According to Adam Sacks, principal of DRI-WEFA`s Travel & Tourism group, “We expect the impact on the domestic market to be softened by would-be international trips which are being substituted with domestic travel.” He continued, “Although marginal compared to that of the U.S., the impact globally will also be significant, but will vary region to region. The ongoing problem lies largely in the economic environment facing the world`s major travel source markets.”
There are two main considerations for an optimistic outlook as the global landscape of capacity cutbacks and layoffs is surveyed. The first is the historic resilience of the traveler. The traveler`s courage will soon return, and in less time than most analysts are now predicting. The second consideration is the economic tide, which is currently approaching its low point. The good news for the U.S. and the rest of the world is that the stage is being set for a strong economic recovery by mid-2002. A tourism recovery will follow with a six-month lag.

* * * *

== SET TASKS ==
1. According to the travel outlook, how long after the economic recovery is the tourism recovery expected to come?
2. Write the next part of the travel outlook, starting after its final sentence.
The records can be left aside; they play no part in what follows.

* * * *

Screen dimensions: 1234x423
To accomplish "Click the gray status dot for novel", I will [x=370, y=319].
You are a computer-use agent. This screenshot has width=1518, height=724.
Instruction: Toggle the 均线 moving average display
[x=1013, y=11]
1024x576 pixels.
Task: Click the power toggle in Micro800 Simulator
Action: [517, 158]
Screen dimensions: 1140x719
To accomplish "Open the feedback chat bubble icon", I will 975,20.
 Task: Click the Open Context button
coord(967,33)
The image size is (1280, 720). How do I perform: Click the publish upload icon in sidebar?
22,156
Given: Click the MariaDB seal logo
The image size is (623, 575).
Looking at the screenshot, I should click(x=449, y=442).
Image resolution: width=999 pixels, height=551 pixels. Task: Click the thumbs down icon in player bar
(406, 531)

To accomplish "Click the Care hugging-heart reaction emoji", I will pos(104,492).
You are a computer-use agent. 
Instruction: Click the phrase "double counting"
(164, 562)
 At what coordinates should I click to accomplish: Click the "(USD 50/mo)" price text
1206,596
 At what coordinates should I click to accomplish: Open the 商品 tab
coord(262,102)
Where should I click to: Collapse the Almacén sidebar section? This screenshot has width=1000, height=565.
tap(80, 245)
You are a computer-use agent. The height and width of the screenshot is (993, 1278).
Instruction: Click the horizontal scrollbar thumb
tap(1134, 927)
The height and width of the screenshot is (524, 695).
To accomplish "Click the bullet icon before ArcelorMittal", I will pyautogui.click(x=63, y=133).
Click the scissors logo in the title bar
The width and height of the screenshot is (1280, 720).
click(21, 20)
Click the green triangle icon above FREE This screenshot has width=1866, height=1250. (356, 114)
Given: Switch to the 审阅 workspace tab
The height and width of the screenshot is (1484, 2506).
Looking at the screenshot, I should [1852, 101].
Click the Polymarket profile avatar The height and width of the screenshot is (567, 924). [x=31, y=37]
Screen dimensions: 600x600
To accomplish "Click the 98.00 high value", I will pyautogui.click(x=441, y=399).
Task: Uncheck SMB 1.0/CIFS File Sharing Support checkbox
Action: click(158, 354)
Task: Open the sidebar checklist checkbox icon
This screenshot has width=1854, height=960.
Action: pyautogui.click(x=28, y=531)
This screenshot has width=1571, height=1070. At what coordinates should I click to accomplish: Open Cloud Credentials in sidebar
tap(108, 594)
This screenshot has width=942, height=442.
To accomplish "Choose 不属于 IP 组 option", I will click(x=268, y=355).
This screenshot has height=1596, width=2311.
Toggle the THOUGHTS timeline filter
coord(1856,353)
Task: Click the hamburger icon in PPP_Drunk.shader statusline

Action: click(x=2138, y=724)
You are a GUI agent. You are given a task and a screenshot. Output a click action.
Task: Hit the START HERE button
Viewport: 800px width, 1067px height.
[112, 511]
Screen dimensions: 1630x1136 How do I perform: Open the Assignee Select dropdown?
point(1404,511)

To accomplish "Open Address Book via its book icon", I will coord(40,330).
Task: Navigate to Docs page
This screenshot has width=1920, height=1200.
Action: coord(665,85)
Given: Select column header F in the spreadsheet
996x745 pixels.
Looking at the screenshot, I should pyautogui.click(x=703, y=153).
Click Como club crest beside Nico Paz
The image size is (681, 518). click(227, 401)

* * * *

== THE RESULTS ==
1. Six months; it follows the economic recovery with a six-month lag.

2.
For these reasons, DRI-WEFA expects the following recovery trends over the coming 12 months:
—U. S. outbound travel remains depressed over the next four quarters, with marginal improvements, before coming back strongly in the fourth quarter of 2002.
—U. S. inbound travel begins to regain ground in the second quarter of 2002, with a recovery gaining momentum into 2003.
—Intra-European travel grows slightly in 2002, as the economy remains
lackluster. A pickup is set for 2003.
—The Caribbean will recover strongly in the fourth quarter of 2001 and first quarter of 2002, as reduced airfares and other incentives draw back the leisure traveler.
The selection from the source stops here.